■ TASK 1 ■
From the forum reply on pending connections, set down the text starting at "But in your" and ending at "server <n>. (12455)".
■ TASK 2 ■
Answer these questions from the forum reply on pending connections:
(a) Which three processes does the reply say should be run?
(b) On which ports are the servers with pending users, the ones spawned by the secondary login broker?
(c) How much higher than the current value should -Mn be when starting the primary database broker?

But in your case the pending connections are not caused by those latch timeouts. Their root case is probably outside Progress.
10:05:50 08/08/17 19:41 to 11/21/17 10:05 (2511 hrs 23 min) Event Total Per Sec DB Writes 18149892 2.0 BI Writes 5625586 0.6 AI Writes 5345318 0.6 Writes by APW 0 % Writes by BIW 0 % Writes by AIW 0 %
You should run APW, BIW and AIW.
Thank you George for all your feedback and input.
Mark, in your case the thousands clients successfully used the server's ports (4003-4006, 4100-4106) during 100+ days. I guess you started getting the pending users only recently - you can check the errors in db log:
Server <n> has <n> unresolved pending connections(s). Please check port <port>. (12454)
Clearing pending connections from server <n>. (12455)
Also you have the pending users only for the servers spawn by your secondary login broker (ports 4100-4106)
As a workaround/troubleshooting in future I would suggest the following:
1. Start primary database broker with -Mn twice higher than the current value.
2. Use the separate login brokers. You seem to start the primary database broker as a login broker and one secondary login broker. My suggestion: no -S parameter for the primary database broker and two secondary login brokers (with their own -minport/-maxport as you do now).

■ SUPPLIED MATERIAL ■
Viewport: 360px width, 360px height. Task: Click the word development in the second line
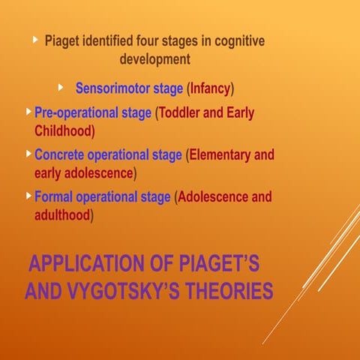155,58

---

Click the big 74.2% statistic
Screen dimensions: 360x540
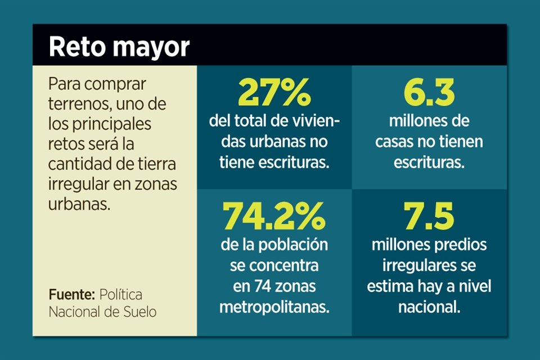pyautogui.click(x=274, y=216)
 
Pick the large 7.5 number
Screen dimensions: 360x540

■ WORKED ANSWER 1 ■
But in your case the pending connections are not caused by those latch timeouts. Their root case is probably outside Progress.
10:05:50 08/08/17 19:41 to 11/21/17 10:05 (2511 hrs 23 min) Event Total Per Sec DB Writes 18149892 2.0 BI Writes 5625586 0.6 AI Writes 5345318 0.6 Writes by APW 0 % Writes by BIW 0 % Writes by AIW 0 %
You should run APW, BIW and AIW.
Thank you George for all your feedback and input.
Mark, in your case the thousands clients successfully used the server's ports (4003-4006, 4100-4106) during 100+ days. I guess you started getting the pending users only recently - you can check the errors in db log:
Server <n> has <n> unresolved pending connections(s). Please check port <port>. (12454)
Clearing pending connections from server <n>. (12455)

■ WORKED ANSWER 2 ■
(a) APW, BIW and AIW.
(b) Ports 4100-4106.
(c) Twice as high.